I've been looking at the iP4300 - cheapest I've seen is $129.99 at Future Shop. It looks like a good one - separate ink tanks and can print on CD/DVD's. The thing I like most about the Canon's is they're quiet. My father-in-law had a couple of Epson's and they make a lot more clatter than the Canon's.

Cheers!


----------



## Macified (Sep 18, 2003)

Buying ink for printer is always an annoying task. I hate spending more for a set of tanks than it would cost for another printer. 

In my case, I paid a bit over $400 for the printer (Canon S900) so $100 for a set of tanks isn't bad. I would hate to buy a cheapy $79 printer only to find the that inks cost even more.

BTW - I have left my printer for much more than two weeks and only occasionally have I had a tank problem.


----------



## kevkwas (Feb 24, 2004)

Greenman said:


> Hi folks,
> 
> I'm getting the dreaded 1430 error message indicating a problem with my printer head.
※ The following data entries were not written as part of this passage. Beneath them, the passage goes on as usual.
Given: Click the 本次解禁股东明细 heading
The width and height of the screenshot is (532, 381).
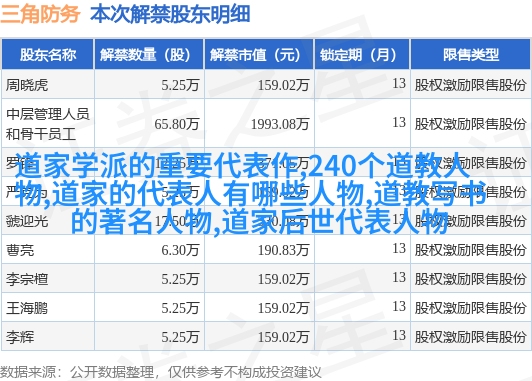Looking at the screenshot, I should (170, 14).
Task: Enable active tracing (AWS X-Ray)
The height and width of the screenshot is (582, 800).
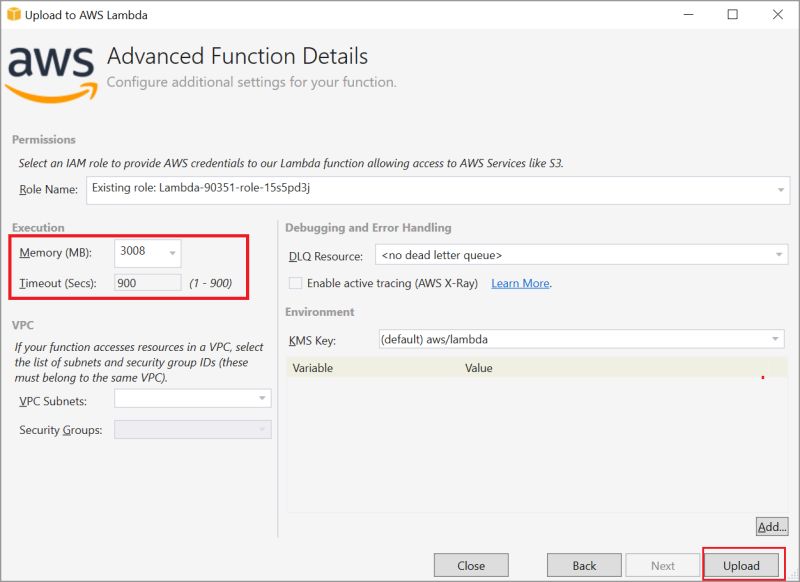Action: pos(295,284)
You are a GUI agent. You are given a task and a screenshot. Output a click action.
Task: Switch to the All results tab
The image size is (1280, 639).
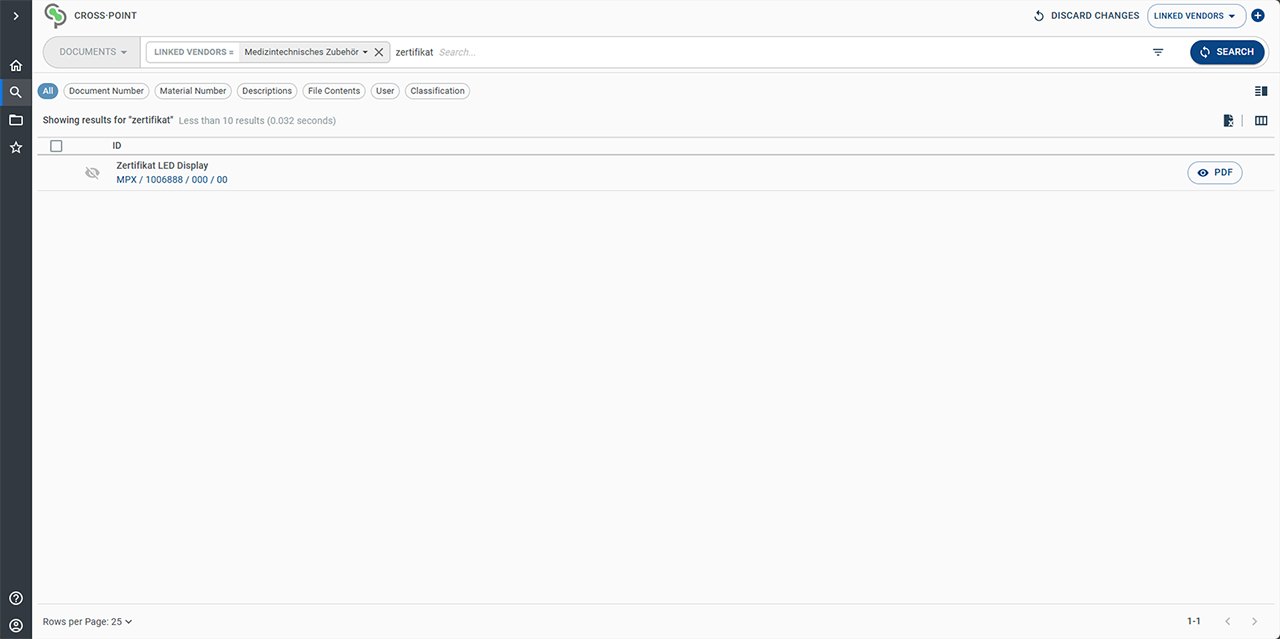coord(47,90)
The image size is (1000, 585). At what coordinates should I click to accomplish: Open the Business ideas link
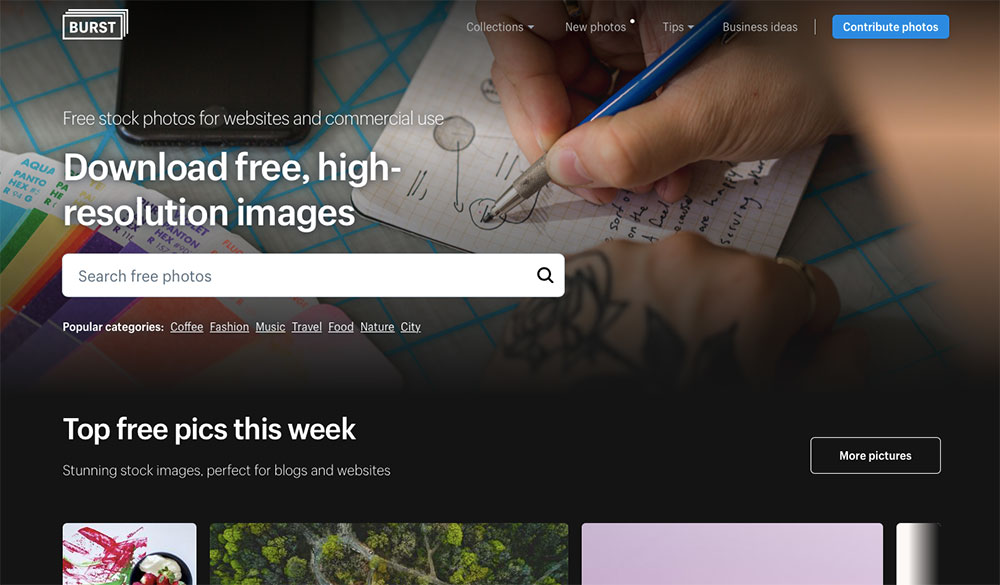pyautogui.click(x=760, y=27)
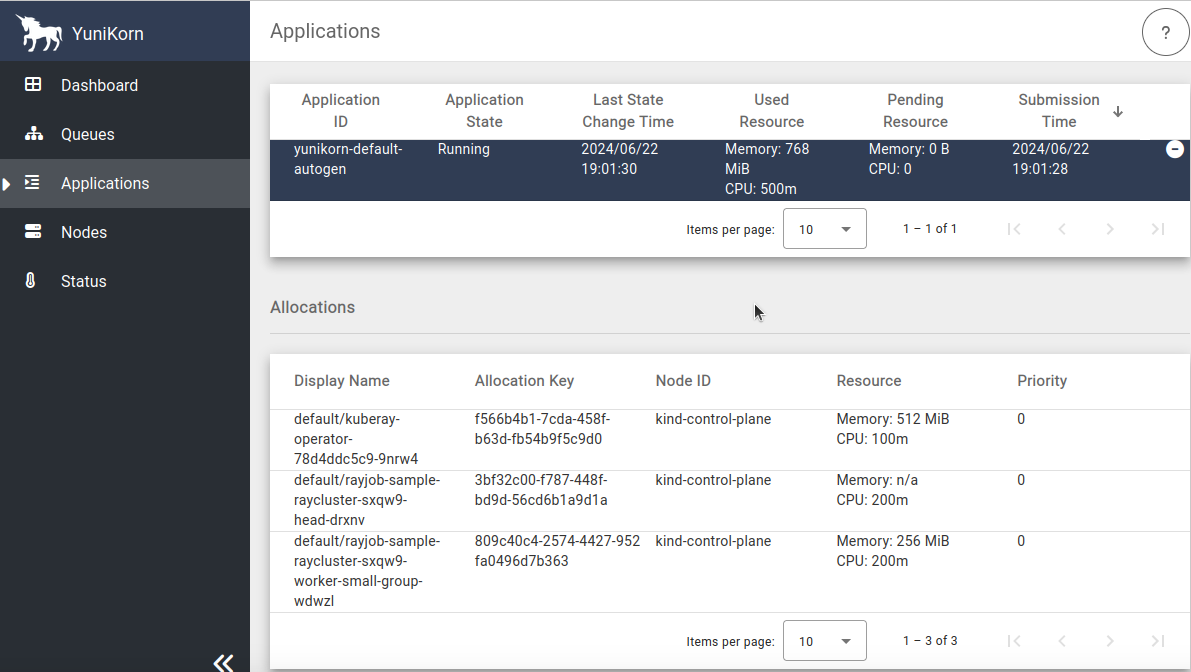Click the Status thermometer icon
Image resolution: width=1191 pixels, height=672 pixels.
click(x=31, y=281)
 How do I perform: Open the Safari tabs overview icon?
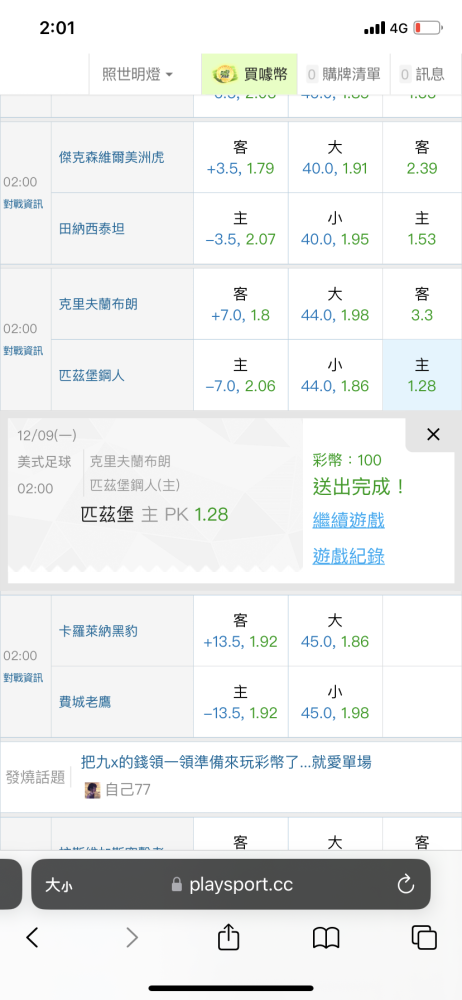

I've removed and re-installed it a couple of times - done what the manual suggests to no avail. Canon indicates a new head is $60.00 + taxes. A new comparable printer is $80.00 and up so I guess that's the direction I'm headed but in the meantime...
> 
> ...


Try ebay, I bought one for $20.00 for my i960 Canon works great.

http://cgi.ebay.ca/Canon-PrintHead-...ryZ51328QQssPageNameZWDVWQQrdZ1QQcmdZViewItem


----------